The city of Cape Town wants provisions to be put in place to allow municipalities to buy energy directly from Independent Power Producers (IPPs).
The city approached the courts in 2017 to challenge Eskom’s exclusive right to buy electricity from IPPs for resale.
Current regulations, allow municipalities to buy electricity directly from IPPs if they get ministerial approval.
The legal bid resurfaced after IPPs came are under the spotlight following the recent announcement by President Cyril Ramaphosa that Eskom will be split into three separate units.
Those who are for the unbundling argue that it will create a more cost-efficient system.
However trade unions argue that the proposed split will not solve Eskom’s governance and debt problems, but instead will lead to job losses.
Cape Town MMC for energy and climate change Phindile Maxiti said:
“We are doing everything possible to move away from sole reliance on Eskom for our energy needs, while at the same time trying to become more resilient and sustainable through the use of cleaner energy such as renewable energy and transitional fuels such as natural gas.”

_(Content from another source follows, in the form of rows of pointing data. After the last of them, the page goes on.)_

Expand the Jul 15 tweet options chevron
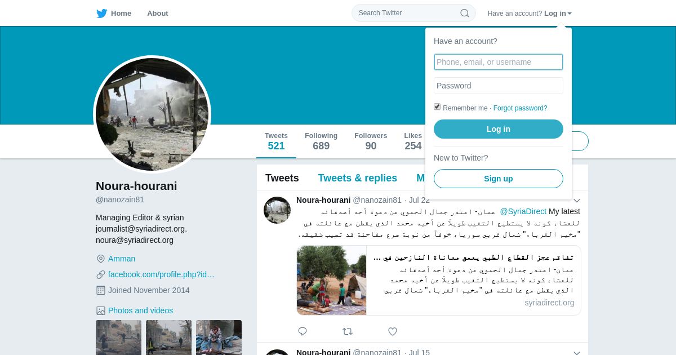Image resolution: width=676 pixels, height=355 pixels. point(577,353)
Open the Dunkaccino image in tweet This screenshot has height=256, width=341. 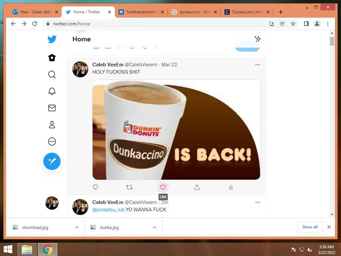pos(176,130)
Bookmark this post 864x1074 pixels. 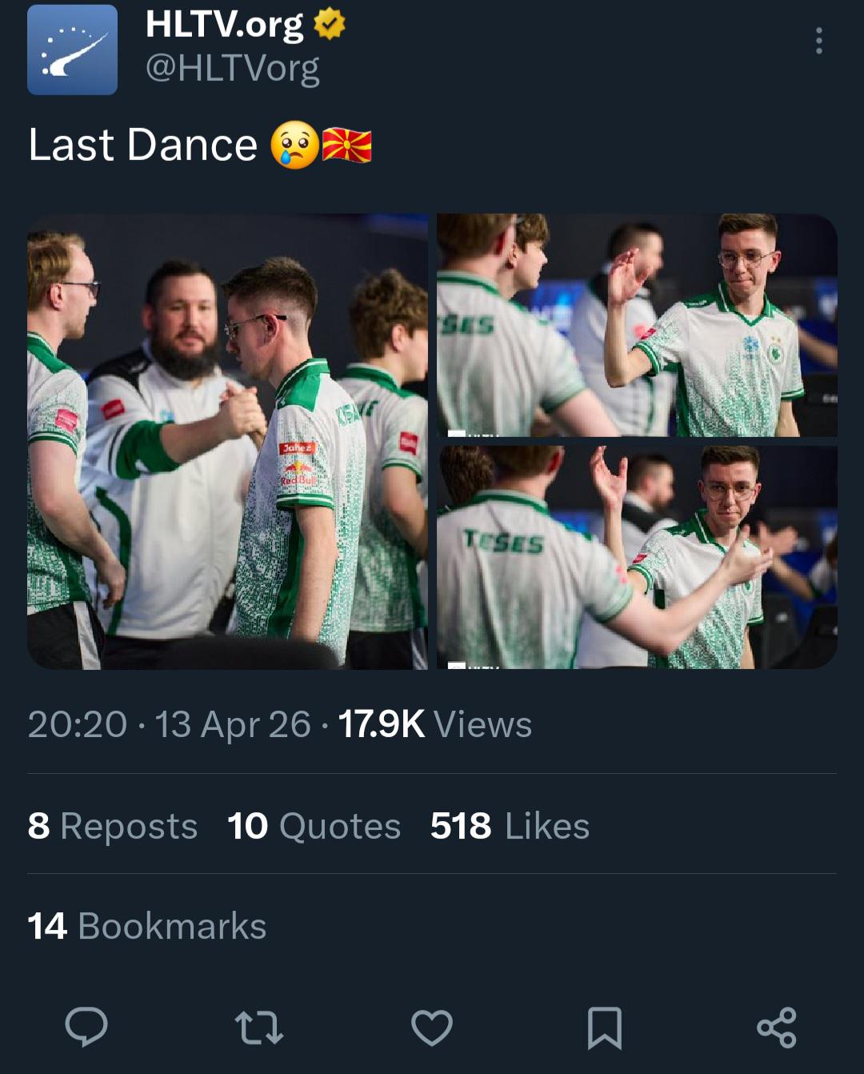coord(604,1028)
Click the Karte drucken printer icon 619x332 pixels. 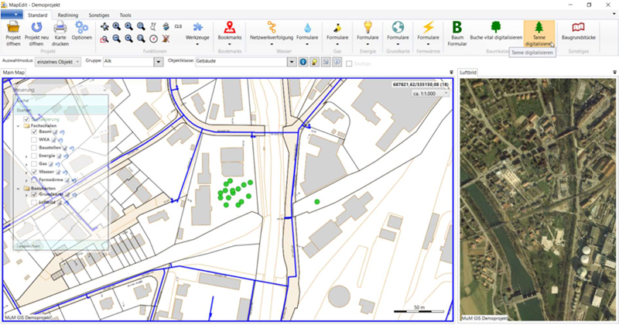click(60, 28)
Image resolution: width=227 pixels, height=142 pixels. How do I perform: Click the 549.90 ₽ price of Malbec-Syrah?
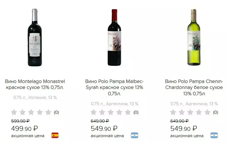click(x=104, y=128)
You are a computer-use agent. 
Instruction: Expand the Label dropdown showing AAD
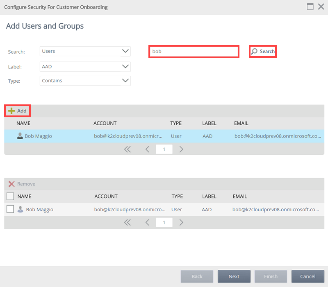click(85, 66)
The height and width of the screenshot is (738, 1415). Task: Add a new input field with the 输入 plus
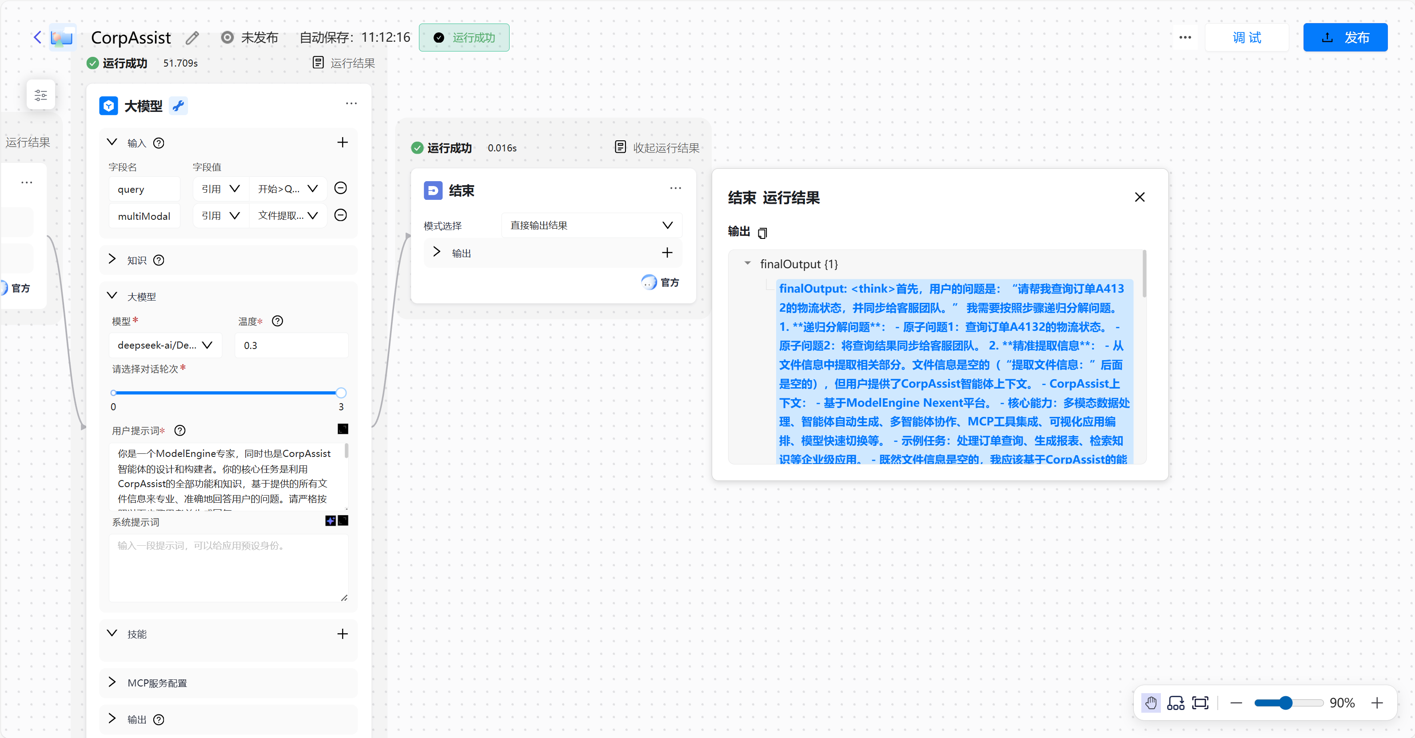tap(342, 143)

According to Maxiti the city wants a section 34 determination in accordance with the New Generation Capacity Regulations in the Electricity Generation Act.
This will allow the procurement of up to 400 MW of renewable energy from IPPs.
He said buying renewable energy would reduce the long-term electricity costs for residents.
“The price for all renewables has fallen dramatically. For instance, wind energy is now far cheaper than new coal-fired generation,” he added.